[WORK TASK 1]
List the six trade associations named in the passage on corporate political disclosure.
[WORK TASK 2]
Answer these questions from the passage on corporate political disclosure:
(a) How many companies have adopted policies on political contributions to 501(c)(4) "social welfare" organizations?
(b) Who withdrew a shareholder resolution after Intuit announced its agreement?
(c) How much "dark money" political spending was there in 2010?
[WORK TASK 3]
Reproduce the part of the passage on corporate political disclosure that opens with the words containing "In addition, 108" and closes with "Yield Asset Management.".

[SELECTED EXTRACT]
Even as “dark money” political spending surged in the 2014 elections, the Center for Political Accountability announced major advances in disclosing political spending by corporations.
“We’re making big strides in bringing sunlight to corporate political spending, and there’s momentum for this effort at a critical time,” said Bruce F. Freed, CPA president. “The veil is pulled back on the scale and content of companies’ political spending. Shareholders seeking to reduce their risk can begin to follow the money.”
According to figures compiled by CPA, companies have disclosed at least $57 million in previously hidden payments to six leading politically active trade associations over the past two election cycles. The payments were non-deductible and a substantial amount was used for political spending. The associations are the U.S. Chamber of Commerce, Pharmaceutical Research and Manufacturers of America, America’s Health Insurance Plans, the National Association of Manufacturers, the Business Roundtable and the American Chemistry Council.
In addition, 108 companies have adopted policies on political contributions to secretive 501(c)(4) “social welfare” organizations. The policies include disclosing these contributions; eschewing them; exercising board oversight; or restricting the recipient groups from using these payments for political purposes. These groups are a key conduit for “dark money” political spending.
And as the 2014 proxy season winds down, shareholder resolutions for corporate political disclosure and accountability have captured sustained support. After a new agreement was reached, the number of publicly held corporations adopting political disclosure and accountability policies climbed to 129.
Intuit was the latest company to adopt a transparency agreement. After Intuit announced its agreement, a shareholder resolution was withdrawn by Clean Yield Asset Management.
With a projected price tag approaching $4 billion for the 2014 elections, “dark money” political spending surged to at least $219 million, according to the Center for Responsive Politics. This secretive spending by groups that don’t disclose all or some of their donors soared to new levels from $160.8 million in 2010.

[GIVEN DATA]
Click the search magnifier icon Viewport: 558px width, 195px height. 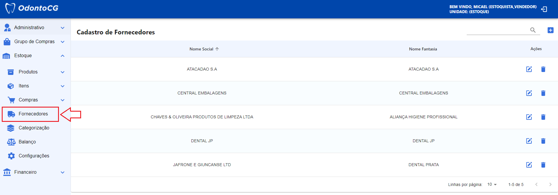533,30
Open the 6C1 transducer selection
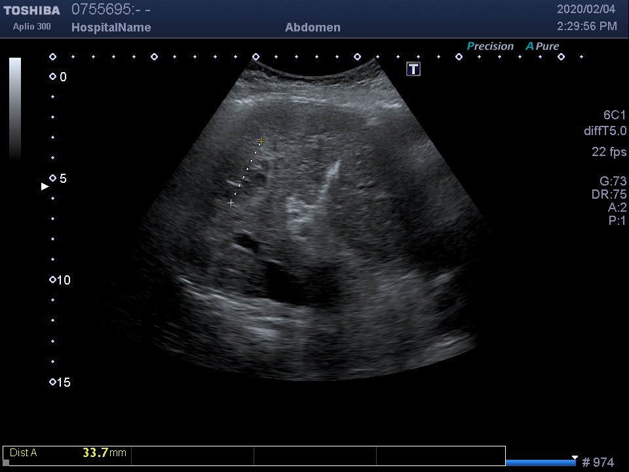The height and width of the screenshot is (472, 629). (615, 115)
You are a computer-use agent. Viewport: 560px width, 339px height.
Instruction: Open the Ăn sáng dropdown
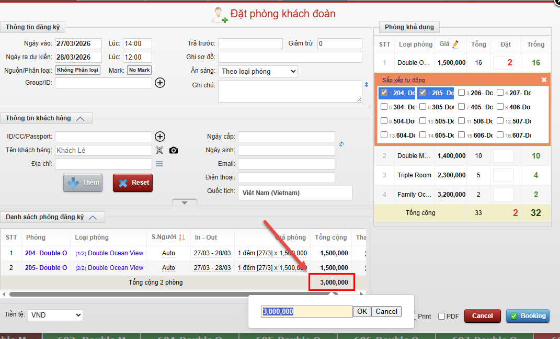pos(258,71)
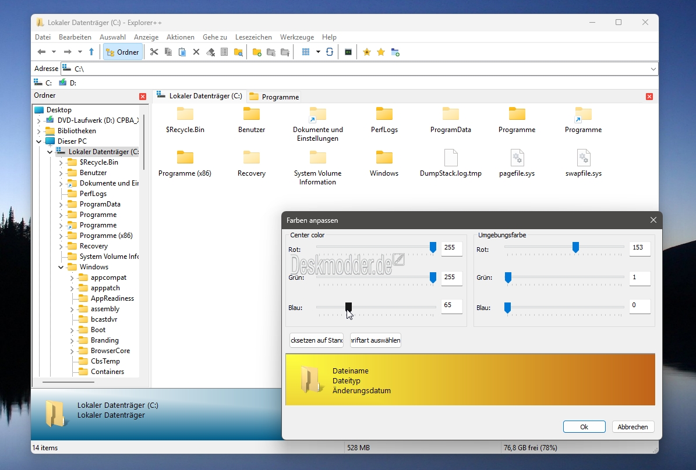This screenshot has width=696, height=470.
Task: Click the Refresh toolbar icon
Action: 329,52
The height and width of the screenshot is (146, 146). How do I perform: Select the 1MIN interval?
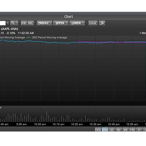point(105,130)
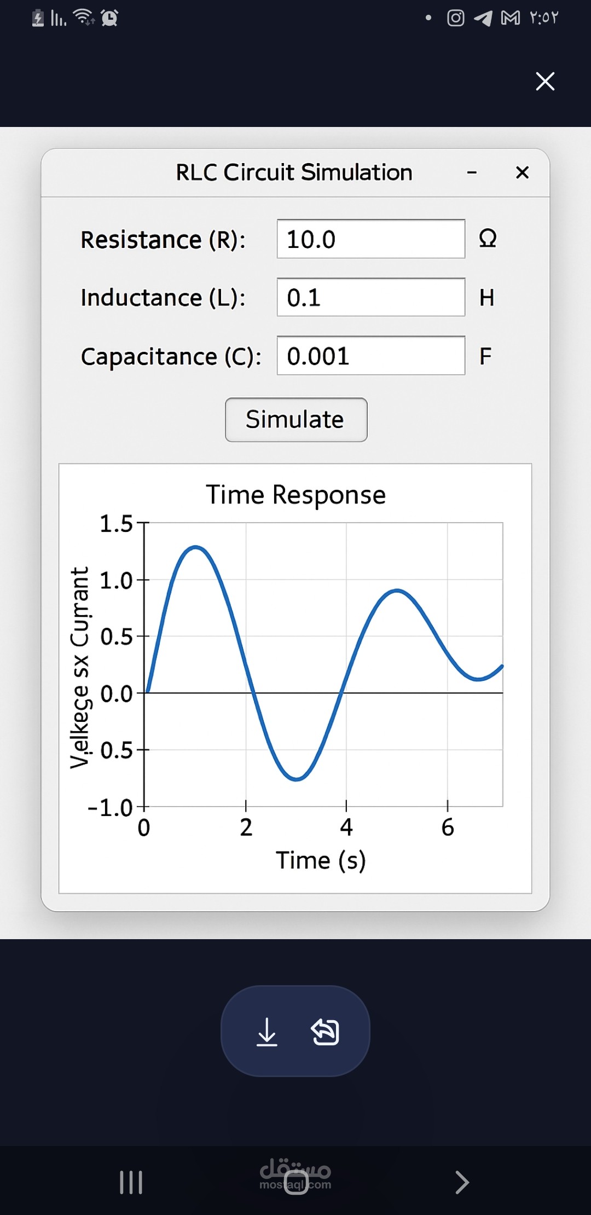Click the Inductance (L) input field
591x1215 pixels.
370,297
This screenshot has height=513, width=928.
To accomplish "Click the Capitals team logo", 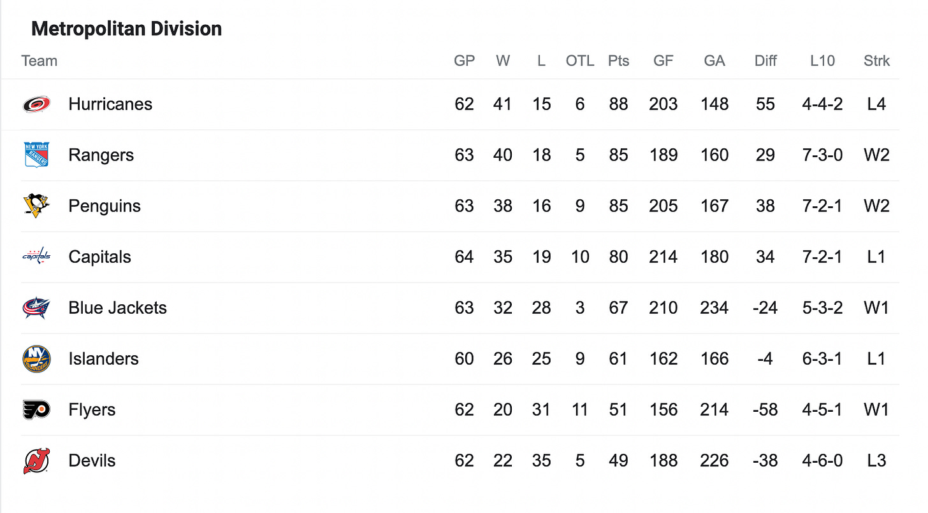I will click(36, 257).
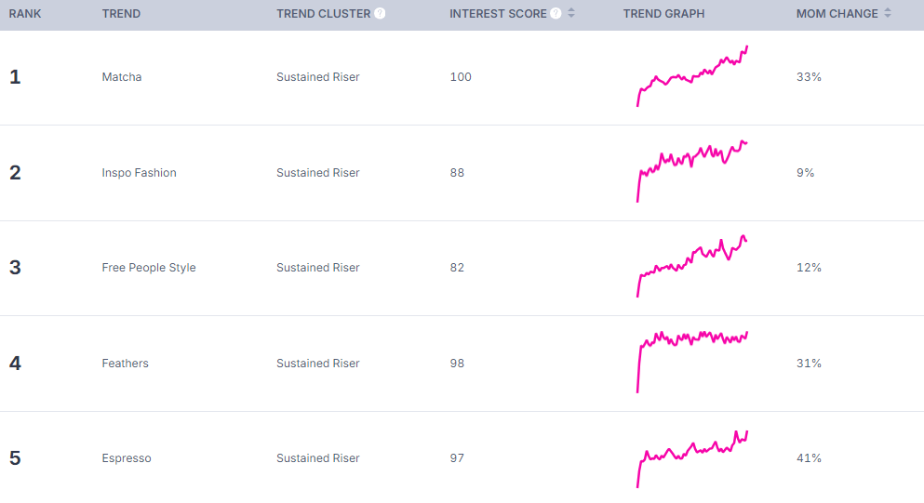Click the Interest Score help question mark icon
This screenshot has width=924, height=503.
click(x=556, y=14)
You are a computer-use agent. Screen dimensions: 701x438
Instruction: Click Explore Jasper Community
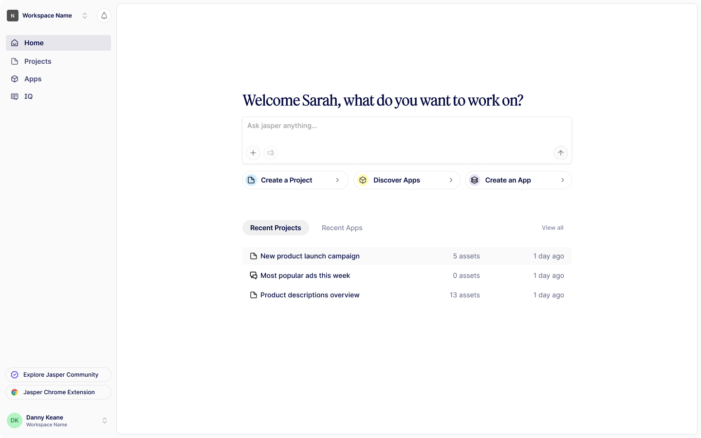(x=58, y=375)

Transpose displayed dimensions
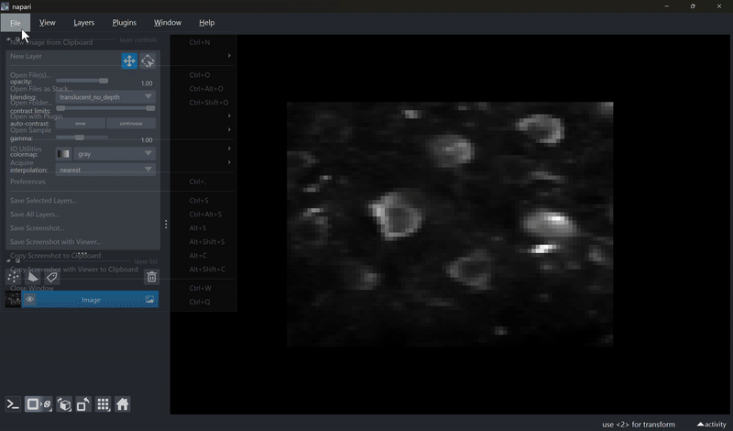(83, 404)
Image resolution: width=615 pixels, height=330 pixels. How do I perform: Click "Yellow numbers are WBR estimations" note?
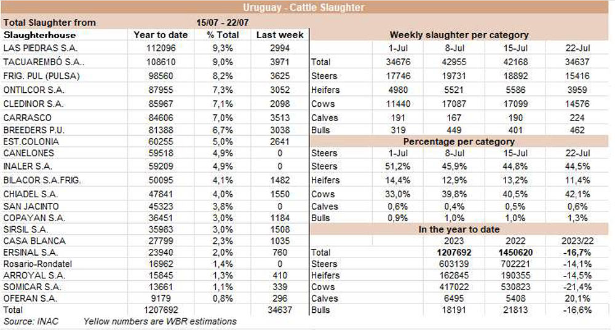click(x=160, y=321)
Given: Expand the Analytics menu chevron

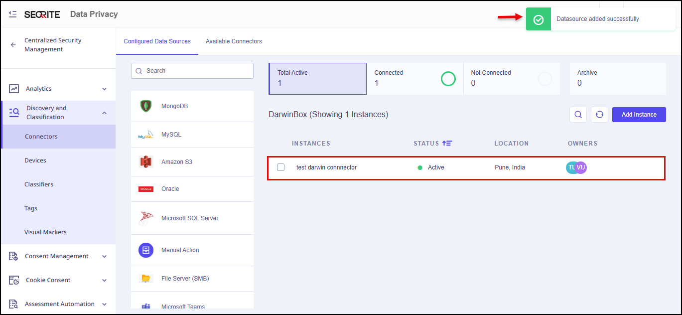Looking at the screenshot, I should tap(104, 89).
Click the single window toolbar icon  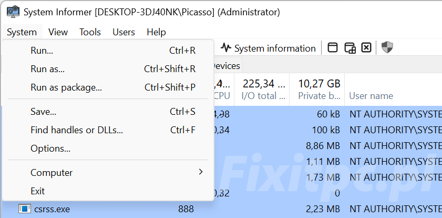click(333, 47)
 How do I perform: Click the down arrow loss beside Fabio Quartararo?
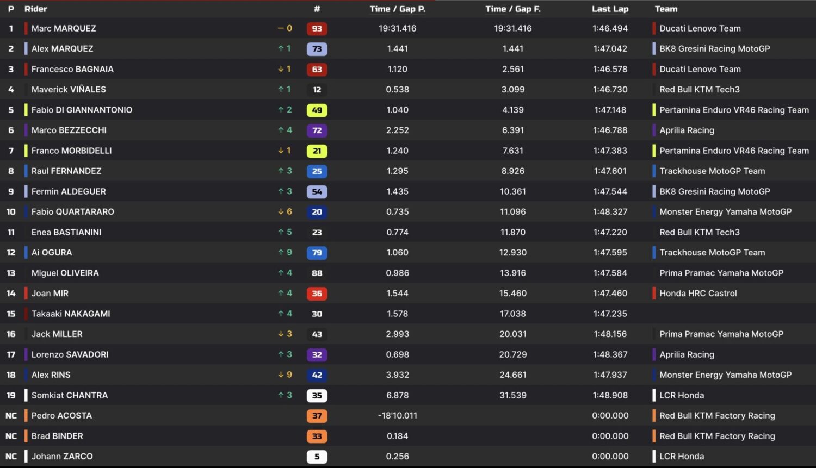tap(285, 211)
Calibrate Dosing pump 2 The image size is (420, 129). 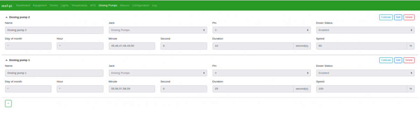(386, 17)
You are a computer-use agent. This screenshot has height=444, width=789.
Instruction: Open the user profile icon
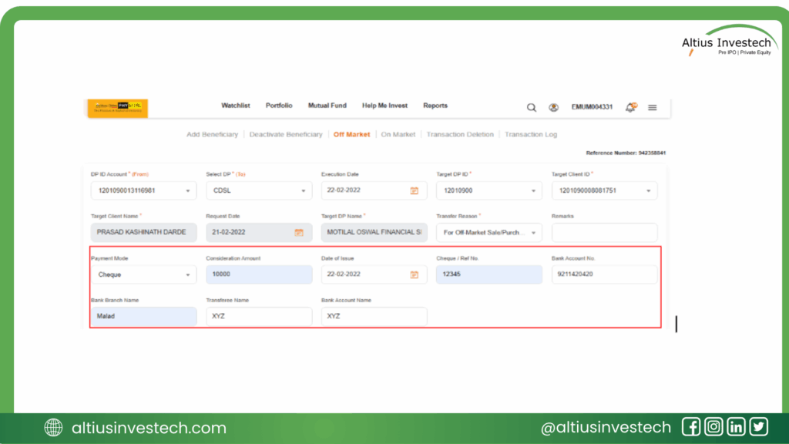tap(553, 107)
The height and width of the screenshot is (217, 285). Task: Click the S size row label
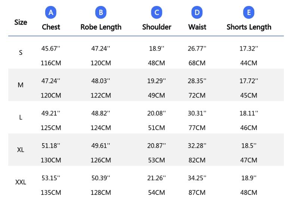(21, 53)
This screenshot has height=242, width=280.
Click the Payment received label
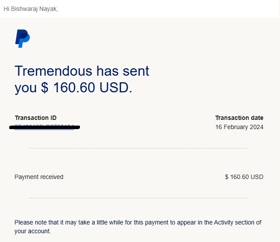(x=39, y=177)
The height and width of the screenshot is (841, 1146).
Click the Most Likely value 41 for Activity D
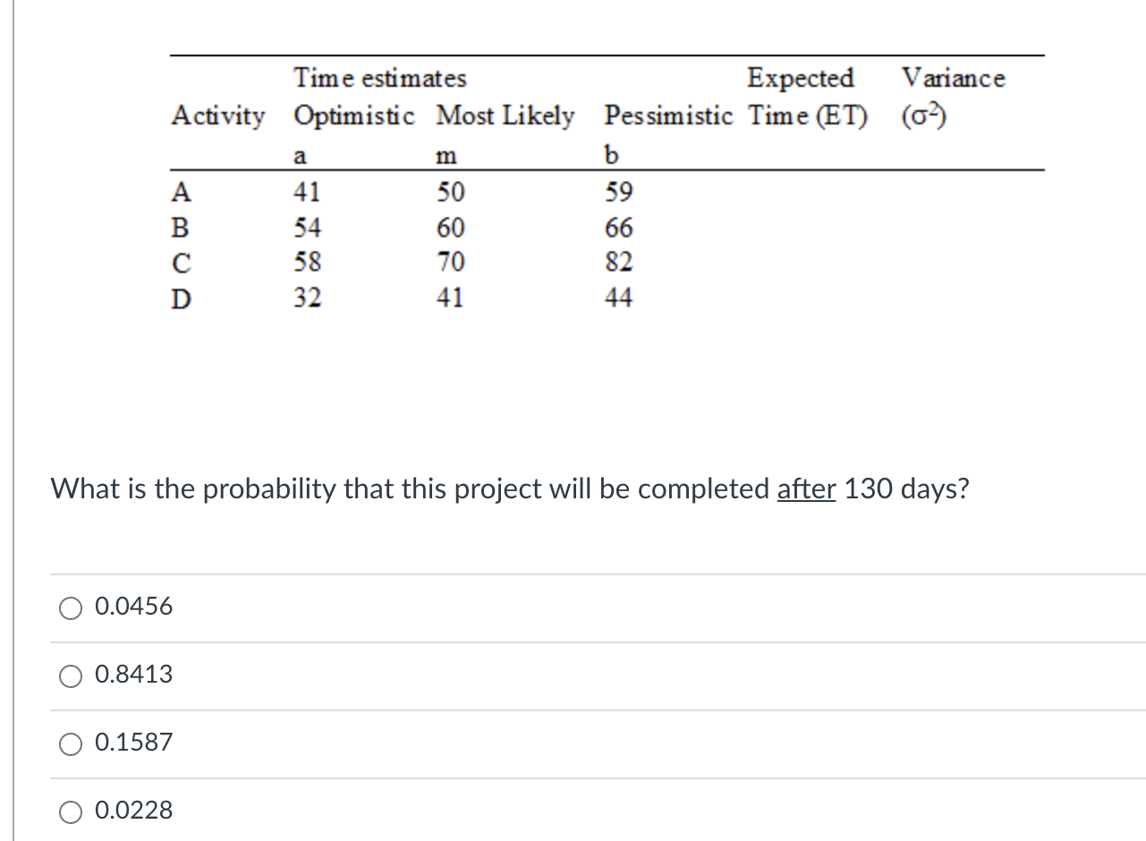451,298
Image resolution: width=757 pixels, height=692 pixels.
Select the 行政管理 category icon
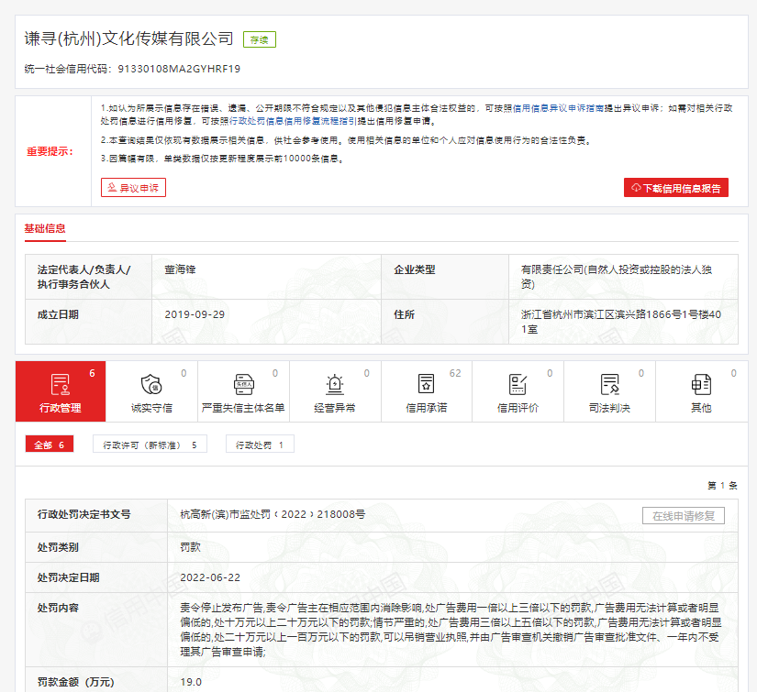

[PROBLEM SOLUTION 1]
U.S. Chamber of Commerce
Pharmaceutical Research and Manufacturers of America
America's Health Insurance Plans
National Association of Manufacturers
Business Roundtable
American Chemistry Council

[PROBLEM SOLUTION 2]
(a) 108
(b) Clean Yield Asset Management
(c) $160.8 million

[PROBLEM SOLUTION 3]
In addition, 108 companies have adopted policies on political contributions to secretive 501(c)(4) “social welfare” organizations. The policies include disclosing these contributions; eschewing them; exercising board oversight; or restricting the recipient groups from using these payments for political purposes. These groups are a key conduit for “dark money” political spending.
And as the 2014 proxy season winds down, shareholder resolutions for corporate political disclosure and accountability have captured sustained support. After a new agreement was reached, the number of publicly held corporations adopting political disclosure and accountability policies climbed to 129.
Intuit was the latest company to adopt a transparency agreement. After Intuit announced its agreement, a shareholder resolution was withdrawn by Clean Yield Asset Management.